-- EXERCISE INPUT follows --
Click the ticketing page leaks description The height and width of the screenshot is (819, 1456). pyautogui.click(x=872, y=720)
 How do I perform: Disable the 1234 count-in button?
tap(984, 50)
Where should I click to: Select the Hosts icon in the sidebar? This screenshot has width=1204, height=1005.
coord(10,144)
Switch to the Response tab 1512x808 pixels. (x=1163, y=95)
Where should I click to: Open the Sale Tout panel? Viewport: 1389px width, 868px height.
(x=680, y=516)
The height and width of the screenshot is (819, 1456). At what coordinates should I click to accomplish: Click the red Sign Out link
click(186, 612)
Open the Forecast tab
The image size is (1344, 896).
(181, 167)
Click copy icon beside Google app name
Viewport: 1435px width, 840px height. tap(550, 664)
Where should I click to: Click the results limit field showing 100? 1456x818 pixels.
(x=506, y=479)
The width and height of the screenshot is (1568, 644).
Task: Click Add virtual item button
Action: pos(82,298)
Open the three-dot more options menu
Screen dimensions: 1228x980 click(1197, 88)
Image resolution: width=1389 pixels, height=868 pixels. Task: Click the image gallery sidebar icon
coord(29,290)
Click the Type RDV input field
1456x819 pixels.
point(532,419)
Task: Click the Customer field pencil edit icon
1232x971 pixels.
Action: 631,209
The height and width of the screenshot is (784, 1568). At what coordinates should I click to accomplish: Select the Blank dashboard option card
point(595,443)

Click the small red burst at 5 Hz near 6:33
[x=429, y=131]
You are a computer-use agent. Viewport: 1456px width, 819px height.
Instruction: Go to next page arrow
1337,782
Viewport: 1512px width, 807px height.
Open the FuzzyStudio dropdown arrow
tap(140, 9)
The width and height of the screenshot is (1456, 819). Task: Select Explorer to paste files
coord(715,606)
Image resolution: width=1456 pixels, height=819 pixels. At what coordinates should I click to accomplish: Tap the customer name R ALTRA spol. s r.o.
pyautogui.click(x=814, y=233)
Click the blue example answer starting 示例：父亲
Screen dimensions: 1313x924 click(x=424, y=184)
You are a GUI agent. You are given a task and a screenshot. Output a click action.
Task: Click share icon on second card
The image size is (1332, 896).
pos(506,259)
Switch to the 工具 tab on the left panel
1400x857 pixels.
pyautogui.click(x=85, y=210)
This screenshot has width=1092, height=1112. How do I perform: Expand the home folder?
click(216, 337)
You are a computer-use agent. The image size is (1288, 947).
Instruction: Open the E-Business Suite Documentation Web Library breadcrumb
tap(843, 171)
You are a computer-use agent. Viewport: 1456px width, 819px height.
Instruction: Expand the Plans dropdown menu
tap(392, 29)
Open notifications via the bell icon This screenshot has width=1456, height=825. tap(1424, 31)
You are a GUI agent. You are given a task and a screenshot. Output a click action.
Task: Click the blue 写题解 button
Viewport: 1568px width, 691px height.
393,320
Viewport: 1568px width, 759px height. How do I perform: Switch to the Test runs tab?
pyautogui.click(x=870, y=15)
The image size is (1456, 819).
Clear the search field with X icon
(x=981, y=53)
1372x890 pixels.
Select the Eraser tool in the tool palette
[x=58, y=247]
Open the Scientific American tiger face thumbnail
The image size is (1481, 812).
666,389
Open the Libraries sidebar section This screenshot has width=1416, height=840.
-- EXERCISE INPUT concluded --
**ABOUT THIS EXERCISE**
Could you copy out all the material word for word?

**REPLY TO THE EXERCISE**
Click the ticketing page leaks description The height and width of the screenshot is (819, 1456). pyautogui.click(x=872, y=720)
 How do I perform: Disable the 1234 count-in button?
tap(984, 50)
Where should I click to: Select the Hosts icon in the sidebar? This screenshot has width=1204, height=1005.
coord(10,144)
Switch to the Response tab 1512x808 pixels. (x=1163, y=95)
Where should I click to: Open the Sale Tout panel? Viewport: 1389px width, 868px height.
(x=680, y=516)
The height and width of the screenshot is (819, 1456). At what coordinates should I click to accomplish: Click the red Sign Out link
click(186, 612)
Open the Forecast tab
The image size is (1344, 896).
(181, 167)
Click copy icon beside Google app name
Viewport: 1435px width, 840px height. tap(550, 664)
Where should I click to: Click the results limit field showing 100? 1456x818 pixels.
(x=506, y=479)
The width and height of the screenshot is (1568, 644).
Task: Click Add virtual item button
Action: pos(82,298)
Open the three-dot more options menu
Screen dimensions: 1228x980 click(1197, 88)
Image resolution: width=1389 pixels, height=868 pixels. Task: Click the image gallery sidebar icon
coord(29,290)
Click the Type RDV input field
1456x819 pixels.
point(532,419)
Task: Click the Customer field pencil edit icon
1232x971 pixels.
Action: 631,209
The height and width of the screenshot is (784, 1568). At what coordinates should I click to accomplish: Select the Blank dashboard option card
point(595,443)

Click the small red burst at 5 Hz near 6:33
[x=429, y=131]
You are a computer-use agent. Viewport: 1456px width, 819px height.
Instruction: Go to next page arrow
1337,782
Viewport: 1512px width, 807px height.
Open the FuzzyStudio dropdown arrow
tap(140, 9)
The width and height of the screenshot is (1456, 819). Task: Select Explorer to paste files
coord(715,606)
Image resolution: width=1456 pixels, height=819 pixels. At what coordinates should I click to accomplish: Tap the customer name R ALTRA spol. s r.o.
pyautogui.click(x=814, y=233)
Click the blue example answer starting 示例：父亲
Screen dimensions: 1313x924 click(x=424, y=184)
You are a GUI agent. You are given a task and a screenshot. Output a click action.
Task: Click share icon on second card
The image size is (1332, 896).
pos(506,259)
Switch to the 工具 tab on the left panel
1400x857 pixels.
pyautogui.click(x=85, y=210)
This screenshot has width=1092, height=1112. How do I perform: Expand the home folder?
click(216, 337)
You are a computer-use agent. The image size is (1288, 947).
Instruction: Open the E-Business Suite Documentation Web Library breadcrumb
tap(843, 171)
You are a computer-use agent. Viewport: 1456px width, 819px height.
Instruction: Expand the Plans dropdown menu
tap(392, 29)
Open notifications via the bell icon This screenshot has width=1456, height=825. tap(1424, 31)
You are a GUI agent. You are given a task and a screenshot. Output a click action.
Task: Click the blue 写题解 button
Viewport: 1568px width, 691px height.
393,320
Viewport: 1568px width, 759px height. How do I perform: Switch to the Test runs tab?
pyautogui.click(x=870, y=15)
The image size is (1456, 819).
Clear the search field with X icon
(x=981, y=53)
1372x890 pixels.
Select the Eraser tool in the tool palette
[x=58, y=247]
Open the Scientific American tiger face thumbnail
The image size is (1481, 812).
666,389
Open the Libraries sidebar section This screenshot has width=1416, height=840.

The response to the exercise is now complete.